4a. Moet artikel 5 van de Verordening zo worden uitgelegd dat een vergoeding, met inbegrip van de nettocompensatie, die een co-brandingpartner met betrekking tot betalingstransacties of daaraan gerelateerde activiteiten ontvangt, een oogmerk heeft dat gelijkwaardig is aan de afwikkelingsvergoeding, als die vergoeding de bedoeling heeft om de activiteiten van het betaalkaartschema uit te breiden?

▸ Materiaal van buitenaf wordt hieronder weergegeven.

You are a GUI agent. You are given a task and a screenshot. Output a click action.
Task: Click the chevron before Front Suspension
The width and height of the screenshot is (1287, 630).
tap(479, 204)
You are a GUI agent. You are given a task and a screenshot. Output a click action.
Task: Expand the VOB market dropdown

4b. Moet artikel 5 van de Verordening aldus worden uitgelegd dat een vergoeding, met inbegrip van de nettocompensatie, die een co-brandingpartner met betrekking tot betalingstransacties of daaraan gerelateerde activiteiten ontvangt, een effect heeft dat gelijkwaardig is aan de afwikkelingsvergoeding, als die vergoeding ertoe leidt dat de activiteiten van het betaalkaartschema uitbreiden?

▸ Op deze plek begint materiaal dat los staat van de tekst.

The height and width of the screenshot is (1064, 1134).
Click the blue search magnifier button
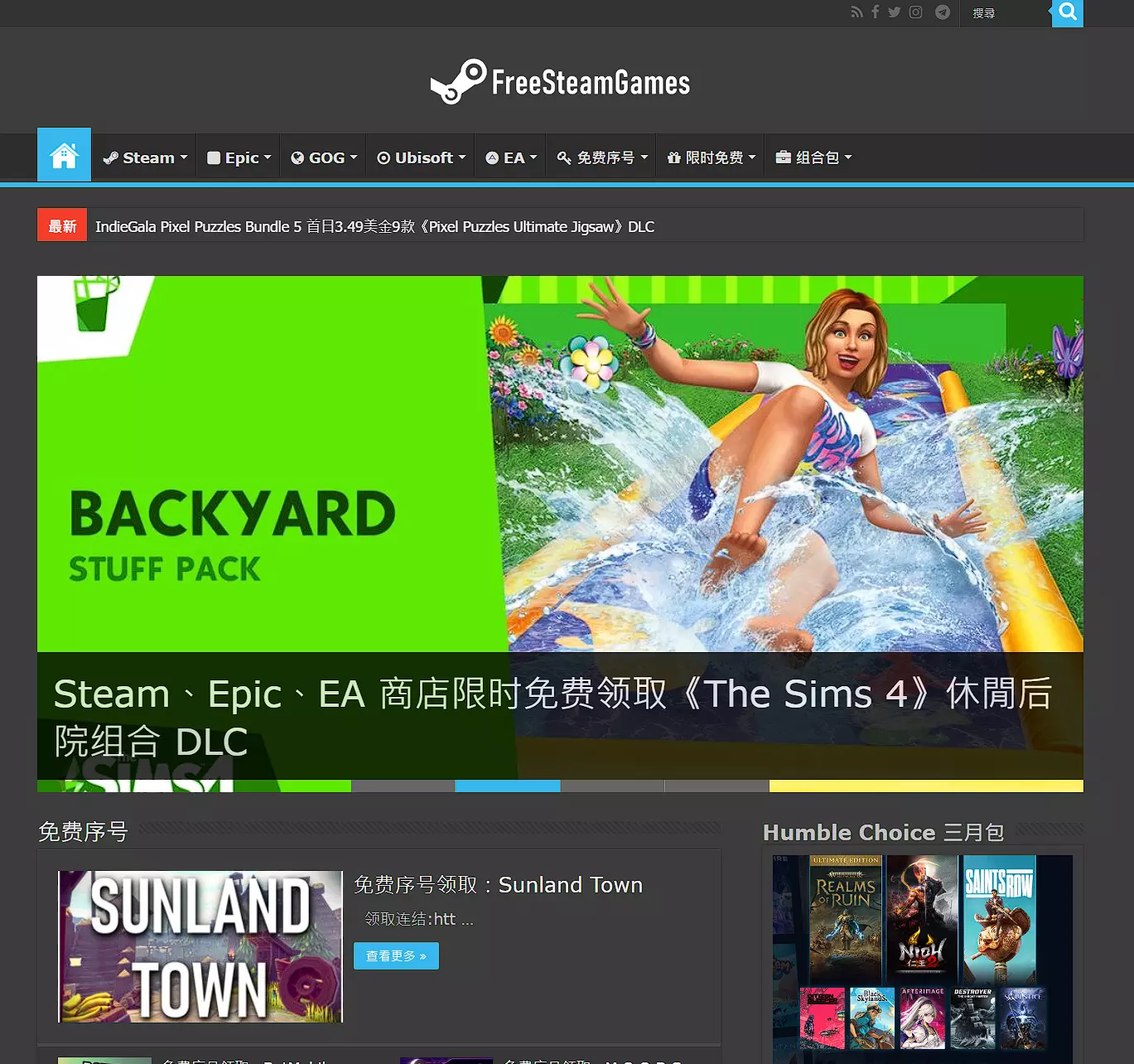[1068, 12]
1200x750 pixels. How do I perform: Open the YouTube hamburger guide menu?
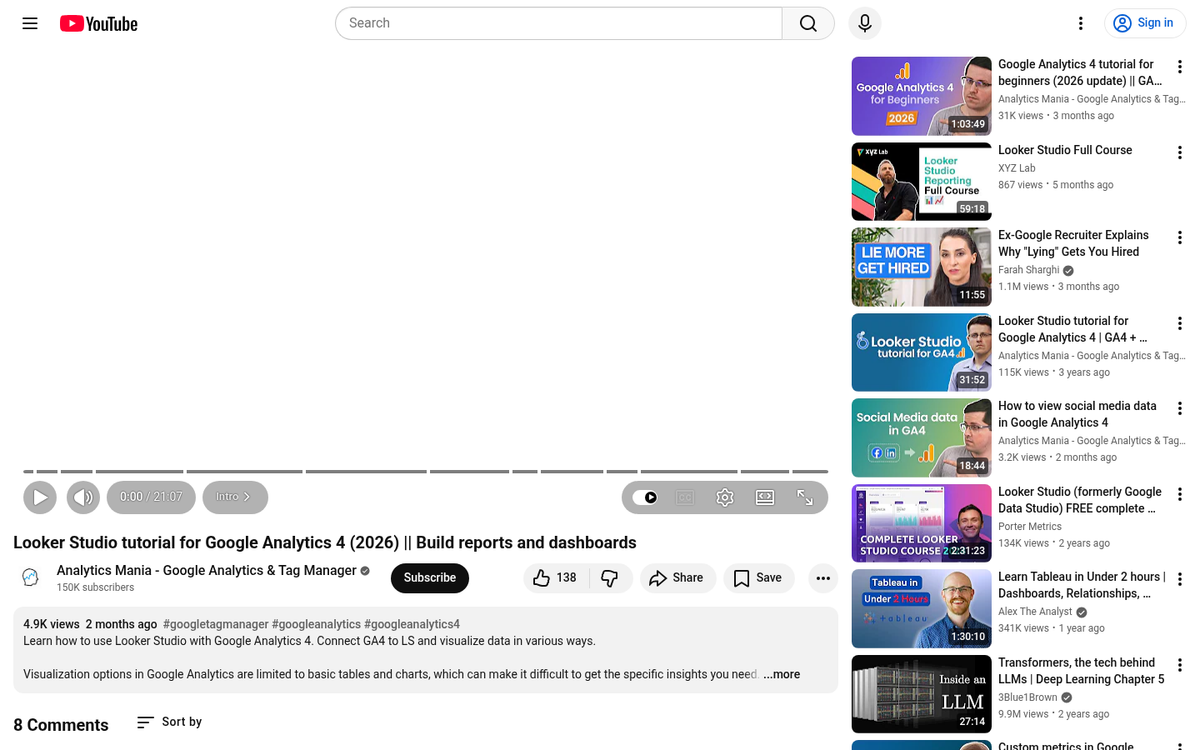coord(30,23)
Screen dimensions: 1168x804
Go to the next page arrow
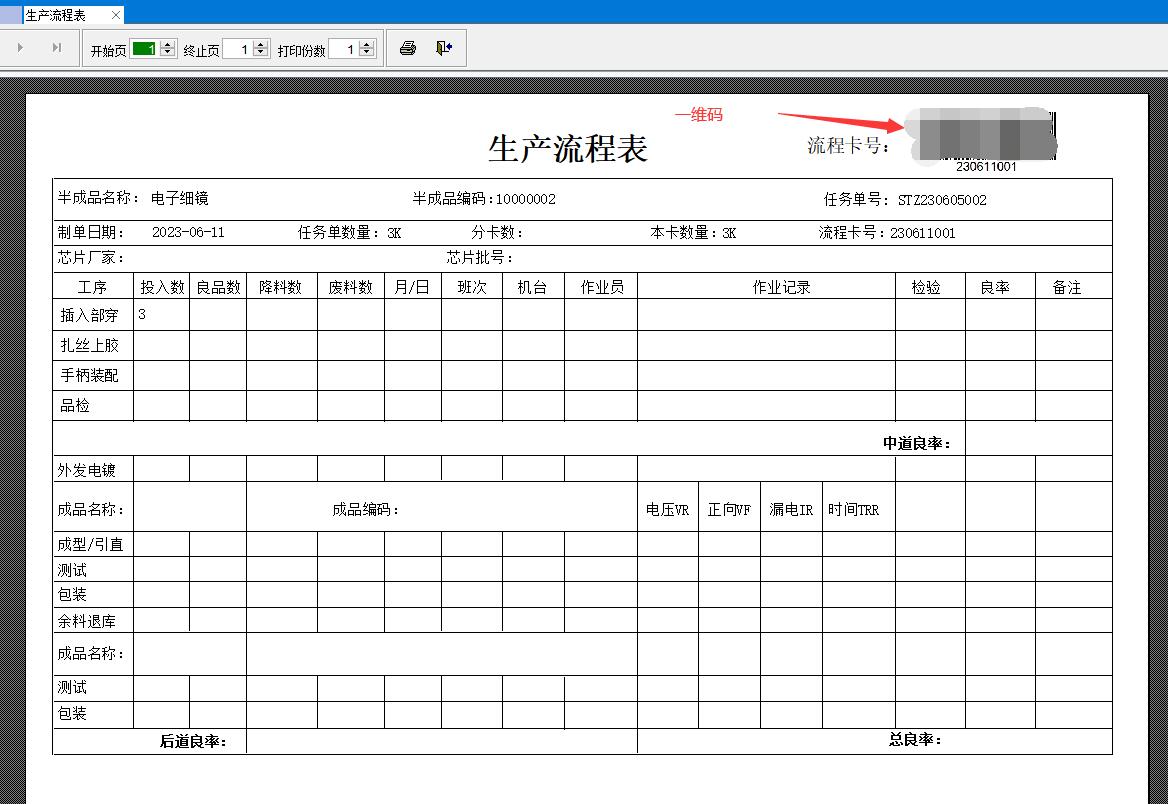pyautogui.click(x=20, y=48)
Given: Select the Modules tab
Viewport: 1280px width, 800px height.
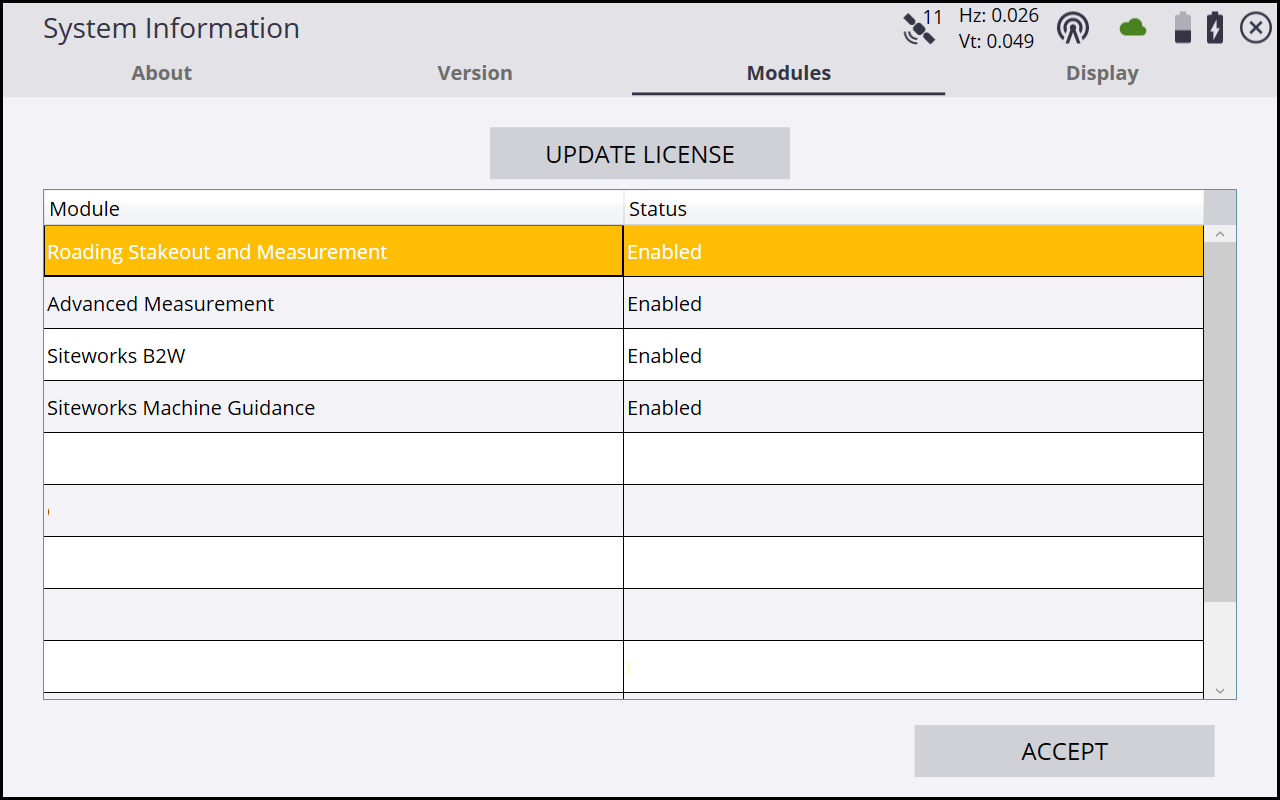Looking at the screenshot, I should (x=788, y=73).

4c. Als het antwoord op deze vragen ontkennend luidt, dan rijst de vraag aan de hand van welke criteria en /of factoren moet worden beoordeeld of een vergoeding, met in begrip van de nettocompensatie, die een co-brandingpartner met betrekking tot betalingstransacties of daaraan gerelateerde activiteiten ontvangt, een oogmerk of effect heeft dat gelijkwaardig is aan de afwikkelingsvergoeding?

5. Moet artikel 5 van de Verordening aldus worden uitgelegd dat een vergoeding al voor de toepassing van artikel 4 van de Verordening beschouwd moet worden als deel van de afwikkelingsvergoeding als de vergoeding een oogmerk heeft dat gelijkwaardig is aan de afwikkelingsvergoeding?

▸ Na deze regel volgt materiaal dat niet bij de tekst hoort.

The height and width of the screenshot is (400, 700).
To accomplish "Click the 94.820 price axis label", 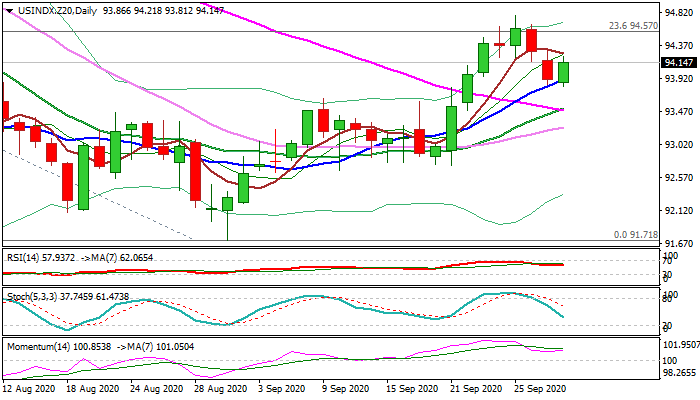I will (678, 13).
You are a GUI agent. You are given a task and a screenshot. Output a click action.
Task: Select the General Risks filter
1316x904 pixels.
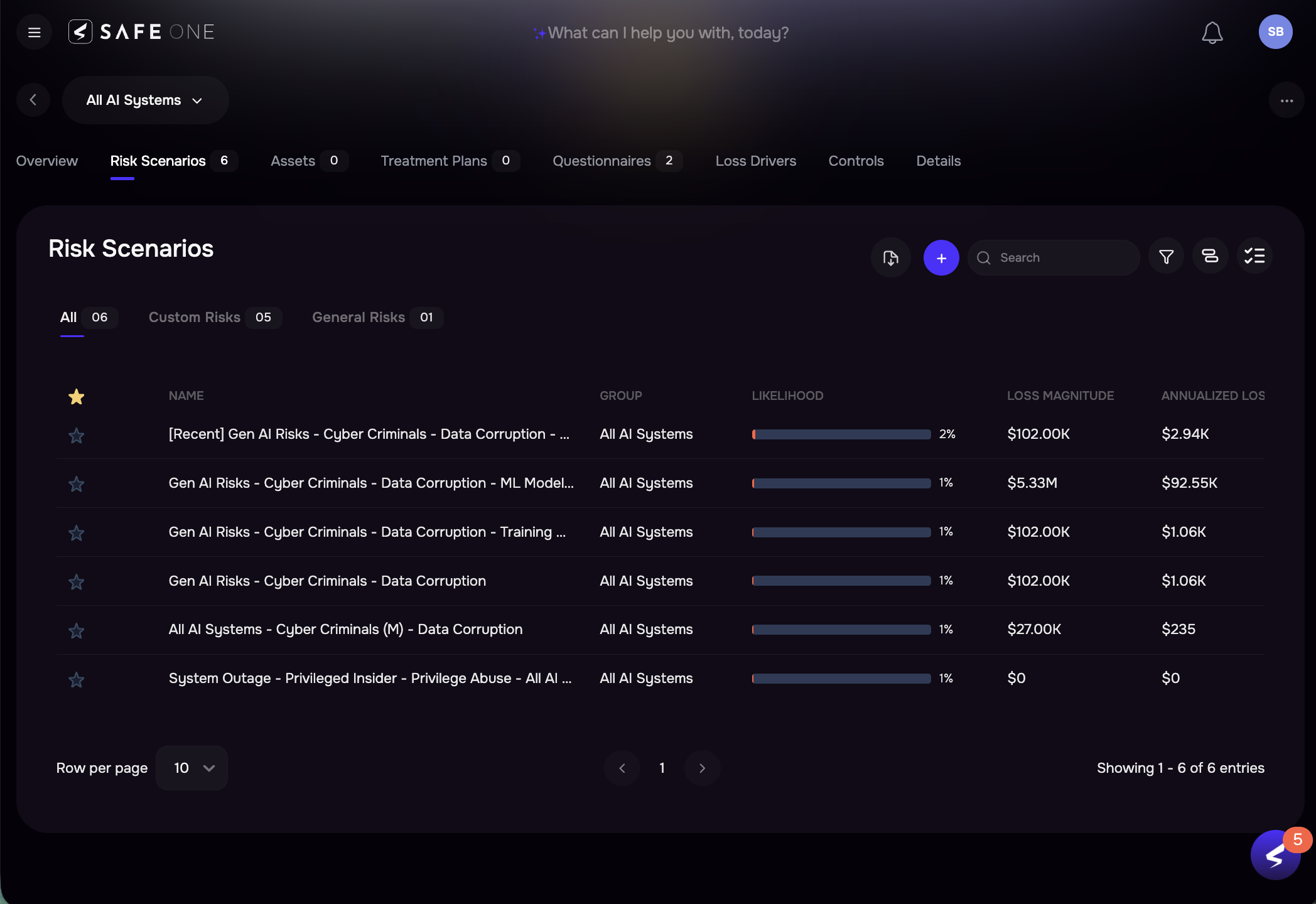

6. Moet artikel 2, punt 11, van de Verordening aldus worden uitgelegd dat een door een co-brandingpartner aan een driepartijenbetaalkaartschema betaalde handelarenvergoeding in mindering mag worden gebracht op betalingen, kortingen of stimulansen die de co-brandingpartner van het betaalkaartschema in verband met op kaarten gebaseerde betalingstransacties of daaraan gerelateerde activiteiten heeft ontvangen?

7a. Moet artikel 2, punt 11, van de Verordening aldus worden uitgelegd dat niet alleen monetaire vergoedingen van de co-brandingpartner, maar ook de kosten of de economische tegenwaarde van een prestatie van een co-brandingpartner in mindering mogen worden gebracht op het totaalbedrag dat de co-brandingpartner van het betaalkaartschema ontvangt?

7b. Bij bevestigende beantwoording van deze vraag, op basis van welke maatstaven moet die waarde worden vastgesteld?

- houdt iedere verdere beslissing aan.

Aangehaalde (recente) jurisprudentie: C-304/16, American Express.